Fri | Dec 1, 2023

MoBay businessman drops court case after Security Minister reinstates gun permit

Published:Tuesday | July 5, 2022 | 3:34 PM
The businessman's firearm licence was revoked by the Firearms Licensing Authority in March 2020. He subsequently filed an appeal.

A Montego businessman yesterday discontinued his application for permission to appeal before the Court of Appeal shortly after he received a letter informing him that the Minister of National Security had reinstated his firearm licence.

The applicant's firearm licence was revoked by the Firearms Licensing Authority in March 2020. 

He appealed immediately to the Review Board. 

He then filed an application in October 2021 for leave to go to the Judicial Review Court. 

He claimed that he was waiting in excess of the 90-day period that the statute said the Review Board should consider his appeal.

The matter came for hearing in the Supreme Court but the application was refused by Justice Tara Carr.

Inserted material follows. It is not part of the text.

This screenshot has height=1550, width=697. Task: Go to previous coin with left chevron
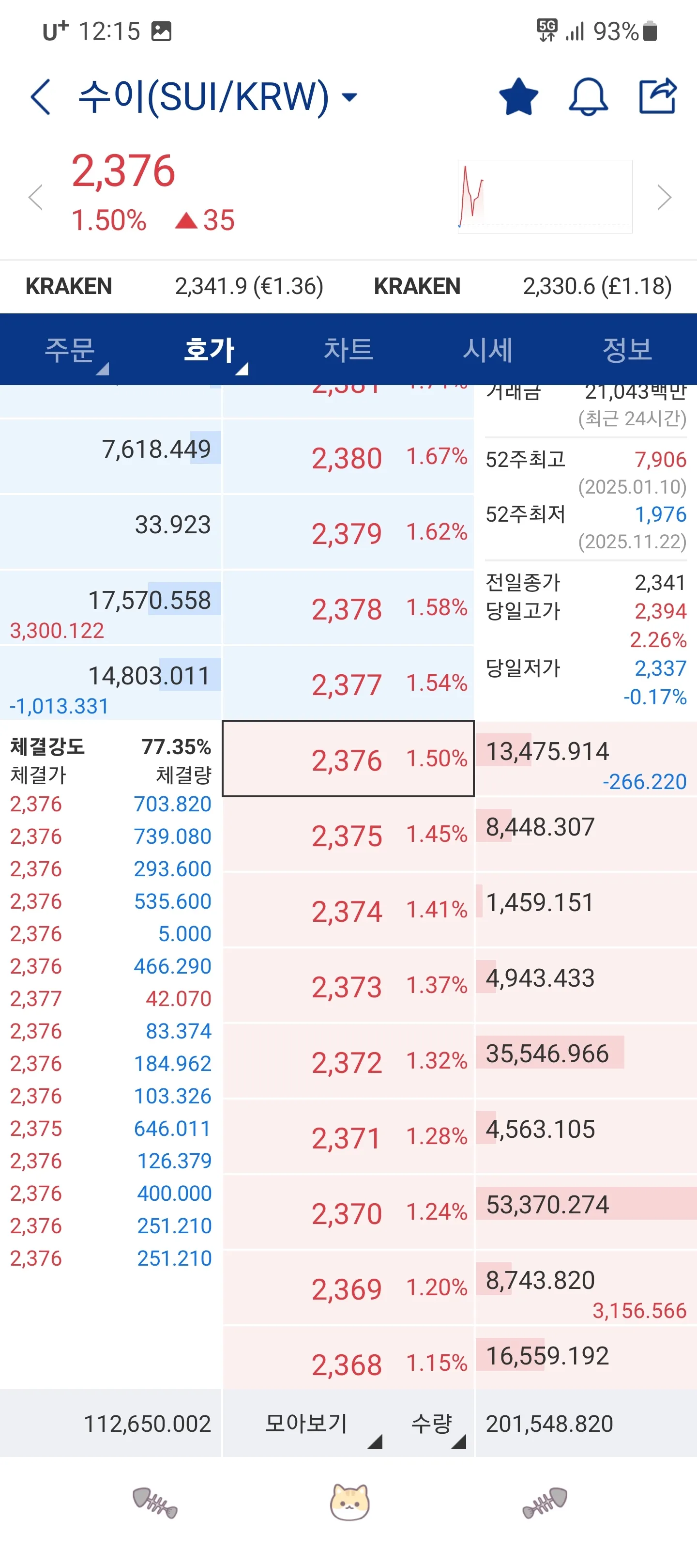click(x=36, y=197)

The applicant then applied for permission to appeal to the Court of Appeal against the refusal of his application on the grounds that his right under the statute had been breached because he was given no reason why the licence was revoked. 

He also appealed against the delay in getting a response from the Review Board.

After the application was discontinued, attorney-at-law Courtney Foster who represented the FLA applied for legal costs on the basis that the applicant had acted unreasonably in bringing the matter to court.

She said the applicant was aware that before the judge in the Supreme Court had rendered her decision, the FLA had filed an affidavit that indicated that the Review Board had completed its duty in relation to the application for review by the applicant and that the security minister had given instructions to the FLA which the agency was dealing with in short order.

She submitted that the applicant had failed to complete the process of the alternative remedy available to him.

The court awarded costs to the FLA and ordered that costs should be agreed or taxed.

Attorney-at-law Hugh Wildman, who represented the businessman, had opposed the application for costs on the basis that it was the respondents who forced the businessman to come to court, therefore there should be no order as to costs.

Wildman said the businessman was going to challenge the order for costs in the Constitutional Court because it was his right that was breached.

Respondents were the Firearms Licensing Authority and the Review Board.